**What is expected:** A word-for-word retyping of the listing is the goal.
⁂
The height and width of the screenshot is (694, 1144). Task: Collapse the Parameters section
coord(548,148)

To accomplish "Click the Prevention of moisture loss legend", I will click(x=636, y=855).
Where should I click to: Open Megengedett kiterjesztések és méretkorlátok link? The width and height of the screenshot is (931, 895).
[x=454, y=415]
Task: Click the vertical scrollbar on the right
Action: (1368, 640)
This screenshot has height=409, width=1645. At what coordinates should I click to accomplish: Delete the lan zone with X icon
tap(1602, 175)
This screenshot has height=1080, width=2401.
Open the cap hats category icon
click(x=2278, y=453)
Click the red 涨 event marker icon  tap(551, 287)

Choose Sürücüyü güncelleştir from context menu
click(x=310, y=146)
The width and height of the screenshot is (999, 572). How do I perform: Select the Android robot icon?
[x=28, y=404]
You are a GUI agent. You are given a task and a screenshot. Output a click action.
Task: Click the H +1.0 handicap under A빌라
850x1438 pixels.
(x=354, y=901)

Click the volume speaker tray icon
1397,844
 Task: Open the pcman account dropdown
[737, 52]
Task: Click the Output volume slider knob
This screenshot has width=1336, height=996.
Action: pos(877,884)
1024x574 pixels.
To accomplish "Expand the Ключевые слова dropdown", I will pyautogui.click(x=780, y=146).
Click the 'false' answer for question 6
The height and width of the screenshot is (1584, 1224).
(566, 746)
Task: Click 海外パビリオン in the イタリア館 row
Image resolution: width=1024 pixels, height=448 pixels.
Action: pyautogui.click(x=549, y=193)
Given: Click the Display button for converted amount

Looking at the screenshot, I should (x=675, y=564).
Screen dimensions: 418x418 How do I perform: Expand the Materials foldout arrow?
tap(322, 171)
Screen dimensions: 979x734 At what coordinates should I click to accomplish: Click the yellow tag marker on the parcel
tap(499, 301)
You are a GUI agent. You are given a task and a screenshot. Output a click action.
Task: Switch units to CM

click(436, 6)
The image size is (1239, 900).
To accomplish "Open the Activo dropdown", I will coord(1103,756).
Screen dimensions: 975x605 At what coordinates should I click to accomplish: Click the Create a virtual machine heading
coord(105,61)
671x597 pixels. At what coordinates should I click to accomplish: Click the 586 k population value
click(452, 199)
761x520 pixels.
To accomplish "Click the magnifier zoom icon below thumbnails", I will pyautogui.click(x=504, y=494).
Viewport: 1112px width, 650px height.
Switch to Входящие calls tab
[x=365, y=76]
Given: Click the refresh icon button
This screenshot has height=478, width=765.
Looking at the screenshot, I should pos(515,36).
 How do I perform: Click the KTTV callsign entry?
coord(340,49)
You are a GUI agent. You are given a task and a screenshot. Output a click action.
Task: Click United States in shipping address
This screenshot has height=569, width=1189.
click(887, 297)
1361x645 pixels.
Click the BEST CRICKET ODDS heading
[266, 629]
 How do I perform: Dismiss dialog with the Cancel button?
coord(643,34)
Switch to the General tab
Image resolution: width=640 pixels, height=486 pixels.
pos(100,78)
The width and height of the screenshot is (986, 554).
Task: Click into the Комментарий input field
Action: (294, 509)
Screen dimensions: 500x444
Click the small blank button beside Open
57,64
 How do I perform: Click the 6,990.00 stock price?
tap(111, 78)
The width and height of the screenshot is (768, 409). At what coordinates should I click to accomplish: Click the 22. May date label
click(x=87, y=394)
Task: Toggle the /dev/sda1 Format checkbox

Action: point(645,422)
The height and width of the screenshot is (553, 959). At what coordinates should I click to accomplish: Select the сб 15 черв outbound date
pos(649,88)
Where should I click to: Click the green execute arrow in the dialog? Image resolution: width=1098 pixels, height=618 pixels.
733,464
⁂
**Task solution:**
The height and width of the screenshot is (694, 1144). Task: Collapse the Parameters section
coord(548,148)

To accomplish "Click the Prevention of moisture loss legend", I will click(x=636, y=855).
Where should I click to: Open Megengedett kiterjesztések és méretkorlátok link? The width and height of the screenshot is (931, 895).
[x=454, y=415]
Task: Click the vertical scrollbar on the right
Action: (1368, 640)
This screenshot has height=409, width=1645. At what coordinates should I click to accomplish: Delete the lan zone with X icon
tap(1602, 175)
This screenshot has height=1080, width=2401.
Open the cap hats category icon
click(x=2278, y=453)
Click the red 涨 event marker icon  tap(551, 287)

Choose Sürücüyü güncelleştir from context menu
click(x=310, y=146)
The width and height of the screenshot is (999, 572). How do I perform: Select the Android robot icon?
[x=28, y=404]
You are a GUI agent. You are given a task and a screenshot. Output a click action.
Task: Click the H +1.0 handicap under A빌라
850x1438 pixels.
(x=354, y=901)

Click the volume speaker tray icon
1397,844
 Task: Open the pcman account dropdown
[737, 52]
Task: Click the Output volume slider knob
This screenshot has width=1336, height=996.
Action: pos(877,884)
1024x574 pixels.
To accomplish "Expand the Ключевые слова dropdown", I will pyautogui.click(x=780, y=146).
Click the 'false' answer for question 6
The height and width of the screenshot is (1584, 1224).
(566, 746)
Task: Click 海外パビリオン in the イタリア館 row
Image resolution: width=1024 pixels, height=448 pixels.
Action: pyautogui.click(x=549, y=193)
Given: Click the Display button for converted amount

Looking at the screenshot, I should (x=675, y=564).
Screen dimensions: 418x418 How do I perform: Expand the Materials foldout arrow?
tap(322, 171)
Screen dimensions: 979x734 At what coordinates should I click to accomplish: Click the yellow tag marker on the parcel
tap(499, 301)
You are a GUI agent. You are given a task and a screenshot. Output a click action.
Task: Switch units to CM

click(436, 6)
The image size is (1239, 900).
To accomplish "Open the Activo dropdown", I will coord(1103,756).
Screen dimensions: 975x605 At what coordinates should I click to accomplish: Click the Create a virtual machine heading
coord(105,61)
671x597 pixels. At what coordinates should I click to accomplish: Click the 586 k population value
click(452, 199)
761x520 pixels.
To accomplish "Click the magnifier zoom icon below thumbnails", I will pyautogui.click(x=504, y=494).
Viewport: 1112px width, 650px height.
Switch to Входящие calls tab
[x=365, y=76]
Given: Click the refresh icon button
This screenshot has height=478, width=765.
Looking at the screenshot, I should pos(515,36).
 How do I perform: Click the KTTV callsign entry?
coord(340,49)
You are a GUI agent. You are given a task and a screenshot. Output a click action.
Task: Click United States in shipping address
This screenshot has height=569, width=1189.
click(887, 297)
1361x645 pixels.
Click the BEST CRICKET ODDS heading
[266, 629]
 How do I perform: Dismiss dialog with the Cancel button?
coord(643,34)
Switch to the General tab
Image resolution: width=640 pixels, height=486 pixels.
pos(100,78)
The width and height of the screenshot is (986, 554).
Task: Click into the Комментарий input field
Action: (294, 509)
Screen dimensions: 500x444
Click the small blank button beside Open
57,64
 How do I perform: Click the 6,990.00 stock price?
tap(111, 78)
The width and height of the screenshot is (768, 409). At what coordinates should I click to accomplish: Click the 22. May date label
click(x=87, y=394)
Task: Toggle the /dev/sda1 Format checkbox

Action: point(645,422)
The height and width of the screenshot is (553, 959). At what coordinates should I click to accomplish: Select the сб 15 черв outbound date
pos(649,88)
Where should I click to: Click the green execute arrow in the dialog? Image resolution: width=1098 pixels, height=618 pixels.
733,464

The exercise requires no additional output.